> **Problem**
Count the lines in the records below that contain the string "Choose", treating uppercase and lowercase as different, and give only the number.
** START **
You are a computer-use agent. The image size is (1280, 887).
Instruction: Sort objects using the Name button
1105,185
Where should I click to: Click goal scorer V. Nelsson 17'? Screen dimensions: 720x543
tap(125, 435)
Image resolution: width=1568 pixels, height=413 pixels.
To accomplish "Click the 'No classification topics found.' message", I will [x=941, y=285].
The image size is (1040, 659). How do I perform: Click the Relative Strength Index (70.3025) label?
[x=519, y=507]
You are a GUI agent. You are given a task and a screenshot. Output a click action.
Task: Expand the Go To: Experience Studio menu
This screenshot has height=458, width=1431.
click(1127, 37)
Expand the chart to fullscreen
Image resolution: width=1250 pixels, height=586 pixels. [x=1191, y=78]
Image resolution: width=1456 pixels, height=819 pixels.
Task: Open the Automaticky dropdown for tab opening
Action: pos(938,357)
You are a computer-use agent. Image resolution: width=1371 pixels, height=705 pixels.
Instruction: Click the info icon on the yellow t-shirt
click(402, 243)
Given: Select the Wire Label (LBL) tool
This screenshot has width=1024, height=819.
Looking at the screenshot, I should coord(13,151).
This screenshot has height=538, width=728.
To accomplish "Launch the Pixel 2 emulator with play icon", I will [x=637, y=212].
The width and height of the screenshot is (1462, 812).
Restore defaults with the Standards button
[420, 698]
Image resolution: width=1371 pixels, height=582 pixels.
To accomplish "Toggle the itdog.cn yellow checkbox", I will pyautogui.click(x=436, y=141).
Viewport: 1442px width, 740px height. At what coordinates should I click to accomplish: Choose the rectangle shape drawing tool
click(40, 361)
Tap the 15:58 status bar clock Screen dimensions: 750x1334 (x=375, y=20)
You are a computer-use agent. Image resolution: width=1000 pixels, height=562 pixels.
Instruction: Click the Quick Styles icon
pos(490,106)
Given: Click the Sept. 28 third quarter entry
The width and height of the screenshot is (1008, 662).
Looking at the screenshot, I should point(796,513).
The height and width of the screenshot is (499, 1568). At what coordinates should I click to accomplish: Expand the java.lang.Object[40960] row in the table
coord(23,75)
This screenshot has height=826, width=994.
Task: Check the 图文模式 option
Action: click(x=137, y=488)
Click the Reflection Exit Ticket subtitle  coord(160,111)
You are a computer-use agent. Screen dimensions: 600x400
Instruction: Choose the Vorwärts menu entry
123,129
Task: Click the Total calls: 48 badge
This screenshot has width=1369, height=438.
** END **
> **Solution below**
2